Tier 4. Vesugen is the trade designation in the Khavinson school for the synthetic tripeptide Lys-Glu-Asp (KED), proposed as a vascular-endothelium peptide bioregulator. The molecule is a defined chemical entity (unlike fractionated cytogen extracts), but its proposed pharmacology rests on the Khavinson laboratory's broader peptide-bioregulator hypothesis and has not been independently replicated under contemporary Western trial methodology.

§ B · Mechanism of action

The Khavinson programme proposes that short peptides such as KED bind directly to specific DNA sequences and modulate transcription in a tissue-selective manner, with KED specifically positioned as a vascular-endothelium regulator. Cell-culture and rodent studies from the Saint Petersburg group describe effects on endothelial gene expression, vascular wall remodelling markers, and age-related vascular function; the mechanistic framework (direct DNA binding by tripeptides) remains a single-school claim that the broader transcription-factor literature has not adopted.

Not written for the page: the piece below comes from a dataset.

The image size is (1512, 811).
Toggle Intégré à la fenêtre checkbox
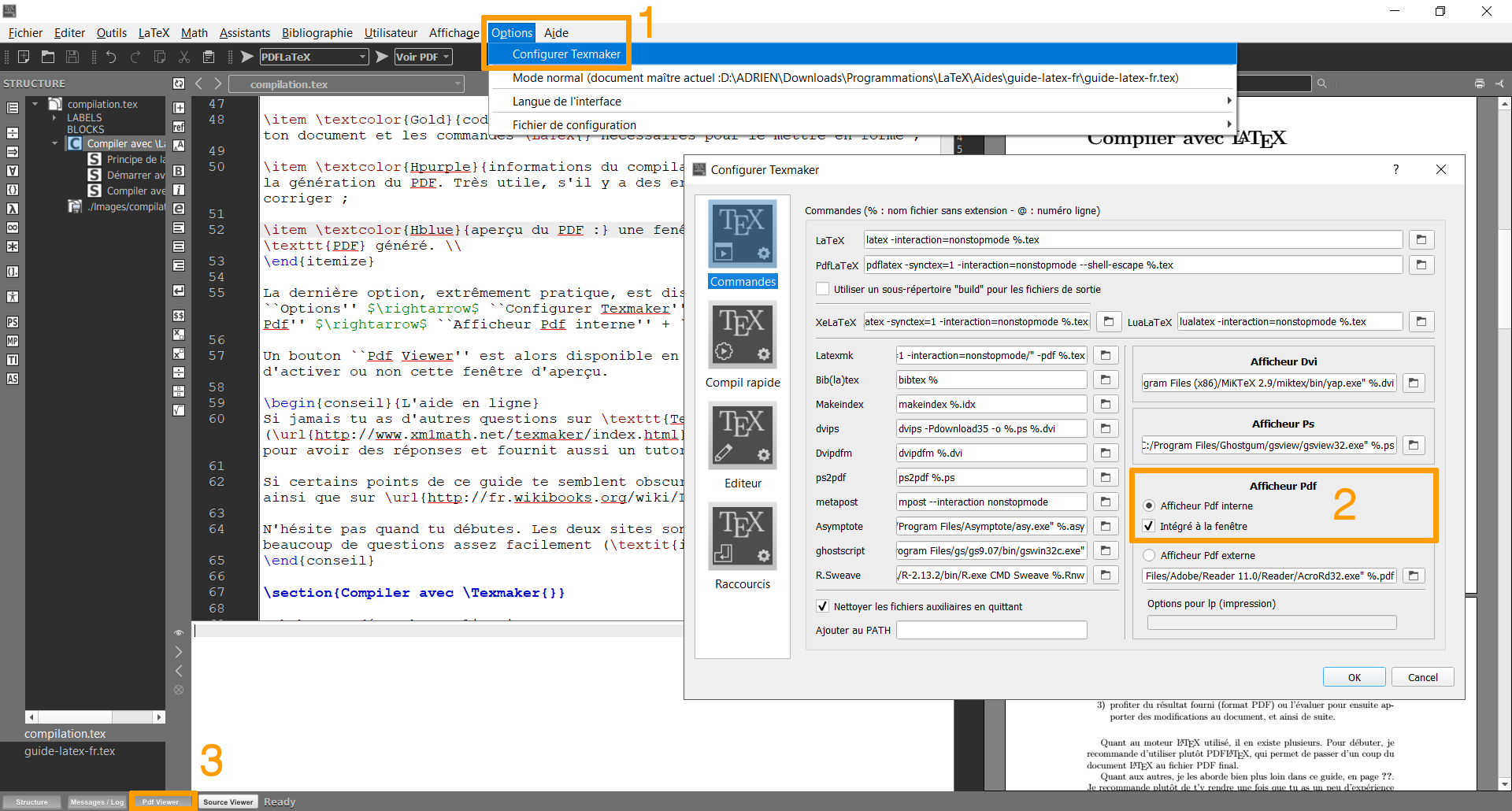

§ C · Human clinical evidence

Tier 4. The published evidence base is dominated by the Khavinson group's own primary work, much of which appears in Russian-language journals and review chapters. PubMed-indexed English-language KED tripeptide literature is sparse and largely descriptive. No Phase 1 or later trial in Western literature.

§ F · Safety signal

No formal Phase 1 human safety database in Western literature. Russian sources report good tolerability within the bioregulator clinical tradition.

§ H · Regulatory status

Regulatory status

FDA status:
Not FDA-approved
§ I · Notable gaps and controversies

Russian-origin literature without independent Western replication. The proposed direct-DNA-binding mechanism for short peptides is a foundational claim of the Khavinson programme that remains controversial outside it. Vendor-sold KED material is sold as a chemically defined tripeptide but the pharmacological claims accompanying it derive from the unreplicated bioregulator literature.